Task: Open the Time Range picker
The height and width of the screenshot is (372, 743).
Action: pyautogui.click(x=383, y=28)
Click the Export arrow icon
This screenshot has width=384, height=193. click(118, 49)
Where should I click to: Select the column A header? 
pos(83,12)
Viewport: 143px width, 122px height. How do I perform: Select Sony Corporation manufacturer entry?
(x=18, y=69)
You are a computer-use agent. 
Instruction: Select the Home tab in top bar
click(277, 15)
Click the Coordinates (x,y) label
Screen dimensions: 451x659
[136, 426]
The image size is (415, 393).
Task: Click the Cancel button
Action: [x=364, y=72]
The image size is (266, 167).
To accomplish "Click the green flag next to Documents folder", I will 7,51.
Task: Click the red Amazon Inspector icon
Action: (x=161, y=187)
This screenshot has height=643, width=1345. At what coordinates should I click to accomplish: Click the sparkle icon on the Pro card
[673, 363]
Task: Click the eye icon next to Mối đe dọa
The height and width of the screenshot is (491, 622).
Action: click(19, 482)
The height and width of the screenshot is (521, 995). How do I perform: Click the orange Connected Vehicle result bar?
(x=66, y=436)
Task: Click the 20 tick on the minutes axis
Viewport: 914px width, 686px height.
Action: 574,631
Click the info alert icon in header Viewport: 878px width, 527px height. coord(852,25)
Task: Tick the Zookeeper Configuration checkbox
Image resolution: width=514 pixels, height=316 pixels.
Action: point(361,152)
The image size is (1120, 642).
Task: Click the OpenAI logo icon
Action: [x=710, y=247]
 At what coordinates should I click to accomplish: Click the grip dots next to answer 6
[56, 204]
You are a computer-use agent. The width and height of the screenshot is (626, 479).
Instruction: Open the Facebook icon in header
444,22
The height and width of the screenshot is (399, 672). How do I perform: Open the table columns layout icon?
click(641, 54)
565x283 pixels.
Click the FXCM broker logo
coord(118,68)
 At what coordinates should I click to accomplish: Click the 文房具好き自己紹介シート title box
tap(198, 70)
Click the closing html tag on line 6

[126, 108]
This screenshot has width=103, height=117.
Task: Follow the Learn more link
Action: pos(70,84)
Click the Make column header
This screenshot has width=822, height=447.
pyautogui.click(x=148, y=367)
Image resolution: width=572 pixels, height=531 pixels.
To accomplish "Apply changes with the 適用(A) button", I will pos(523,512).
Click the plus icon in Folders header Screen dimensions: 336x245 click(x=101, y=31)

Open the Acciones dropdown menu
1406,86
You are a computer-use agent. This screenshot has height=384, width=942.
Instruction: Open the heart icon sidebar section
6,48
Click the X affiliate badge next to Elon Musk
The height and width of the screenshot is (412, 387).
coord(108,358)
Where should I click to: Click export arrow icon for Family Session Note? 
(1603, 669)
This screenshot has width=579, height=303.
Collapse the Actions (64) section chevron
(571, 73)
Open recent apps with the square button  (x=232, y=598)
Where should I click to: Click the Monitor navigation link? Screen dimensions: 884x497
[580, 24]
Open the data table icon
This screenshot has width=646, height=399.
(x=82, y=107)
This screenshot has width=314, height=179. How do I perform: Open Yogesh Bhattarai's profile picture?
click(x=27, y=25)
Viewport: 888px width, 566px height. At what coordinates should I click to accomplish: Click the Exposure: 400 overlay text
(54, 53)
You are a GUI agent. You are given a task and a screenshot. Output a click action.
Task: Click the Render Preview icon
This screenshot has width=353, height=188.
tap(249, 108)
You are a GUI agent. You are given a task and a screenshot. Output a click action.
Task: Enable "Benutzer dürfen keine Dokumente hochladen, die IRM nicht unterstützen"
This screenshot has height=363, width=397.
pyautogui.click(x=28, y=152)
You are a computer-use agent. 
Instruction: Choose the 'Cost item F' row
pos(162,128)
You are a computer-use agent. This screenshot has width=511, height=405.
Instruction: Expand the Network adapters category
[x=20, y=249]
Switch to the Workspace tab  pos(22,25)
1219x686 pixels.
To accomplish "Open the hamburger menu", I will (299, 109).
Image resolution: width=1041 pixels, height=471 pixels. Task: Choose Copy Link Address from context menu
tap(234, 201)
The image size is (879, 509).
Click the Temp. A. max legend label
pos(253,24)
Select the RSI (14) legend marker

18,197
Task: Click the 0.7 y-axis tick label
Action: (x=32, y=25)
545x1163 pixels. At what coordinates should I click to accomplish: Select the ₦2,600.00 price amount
::::::::::
The data must be duplicated exactly, with nothing left out.

Task: Open the Time Range picker
The height and width of the screenshot is (372, 743).
Action: pyautogui.click(x=383, y=28)
Click the Export arrow icon
This screenshot has width=384, height=193. click(118, 49)
Where should I click to: Select the column A header? 
pos(83,12)
Viewport: 143px width, 122px height. How do I perform: Select Sony Corporation manufacturer entry?
(x=18, y=69)
You are a computer-use agent. 
Instruction: Select the Home tab in top bar
click(277, 15)
Click the Coordinates (x,y) label
Screen dimensions: 451x659
[136, 426]
The image size is (415, 393).
Task: Click the Cancel button
Action: [x=364, y=72]
The image size is (266, 167).
To accomplish "Click the green flag next to Documents folder", I will 7,51.
Task: Click the red Amazon Inspector icon
Action: (x=161, y=187)
This screenshot has height=643, width=1345. At what coordinates should I click to accomplish: Click the sparkle icon on the Pro card
[673, 363]
Task: Click the eye icon next to Mối đe dọa
The height and width of the screenshot is (491, 622).
Action: click(19, 482)
The height and width of the screenshot is (521, 995). How do I perform: Click the orange Connected Vehicle result bar?
(x=66, y=436)
Task: Click the 20 tick on the minutes axis
Viewport: 914px width, 686px height.
Action: 574,631
Click the info alert icon in header Viewport: 878px width, 527px height. coord(852,25)
Task: Tick the Zookeeper Configuration checkbox
Image resolution: width=514 pixels, height=316 pixels.
Action: point(361,152)
The image size is (1120, 642).
Task: Click the OpenAI logo icon
Action: [x=710, y=247]
 At what coordinates should I click to accomplish: Click the grip dots next to answer 6
[56, 204]
You are a computer-use agent. The width and height of the screenshot is (626, 479).
Instruction: Open the Facebook icon in header
444,22
The height and width of the screenshot is (399, 672). How do I perform: Open the table columns layout icon?
click(641, 54)
565x283 pixels.
Click the FXCM broker logo
coord(118,68)
 At what coordinates should I click to accomplish: Click the 文房具好き自己紹介シート title box
tap(198, 70)
Click the closing html tag on line 6

[126, 108]
This screenshot has width=103, height=117.
Task: Follow the Learn more link
Action: pos(70,84)
Click the Make column header
This screenshot has width=822, height=447.
pyautogui.click(x=148, y=367)
Image resolution: width=572 pixels, height=531 pixels.
To accomplish "Apply changes with the 適用(A) button", I will pos(523,512).
Click the plus icon in Folders header Screen dimensions: 336x245 click(x=101, y=31)

Open the Acciones dropdown menu
1406,86
You are a computer-use agent. This screenshot has height=384, width=942.
Instruction: Open the heart icon sidebar section
6,48
Click the X affiliate badge next to Elon Musk
The height and width of the screenshot is (412, 387).
coord(108,358)
Where should I click to: Click export arrow icon for Family Session Note? 
(1603, 669)
This screenshot has width=579, height=303.
Collapse the Actions (64) section chevron
(571, 73)
Open recent apps with the square button  (x=232, y=598)
Where should I click to: Click the Monitor navigation link? Screen dimensions: 884x497
[580, 24]
Open the data table icon
This screenshot has width=646, height=399.
(x=82, y=107)
This screenshot has width=314, height=179. How do I perform: Open Yogesh Bhattarai's profile picture?
click(x=27, y=25)
Viewport: 888px width, 566px height. At what coordinates should I click to accomplish: Click the Exposure: 400 overlay text
(54, 53)
You are a GUI agent. You are given a task and a screenshot. Output a click action.
Task: Click the Render Preview icon
This screenshot has width=353, height=188.
tap(249, 108)
You are a GUI agent. You are given a task and a screenshot. Output a click action.
Task: Enable "Benutzer dürfen keine Dokumente hochladen, die IRM nicht unterstützen"
This screenshot has height=363, width=397.
pyautogui.click(x=28, y=152)
You are a computer-use agent. 
Instruction: Choose the 'Cost item F' row
pos(162,128)
You are a computer-use agent. This screenshot has width=511, height=405.
Instruction: Expand the Network adapters category
[x=20, y=249]
Switch to the Workspace tab  pos(22,25)
1219x686 pixels.
To accomplish "Open the hamburger menu", I will (299, 109).
Image resolution: width=1041 pixels, height=471 pixels. Task: Choose Copy Link Address from context menu
tap(234, 201)
The image size is (879, 509).
Click the Temp. A. max legend label
pos(253,24)
Select the RSI (14) legend marker

18,197
Task: Click the 0.7 y-axis tick label
Action: (x=32, y=25)
545x1163 pixels. At what coordinates should I click to accomplish: Select the ₦2,600.00 price amount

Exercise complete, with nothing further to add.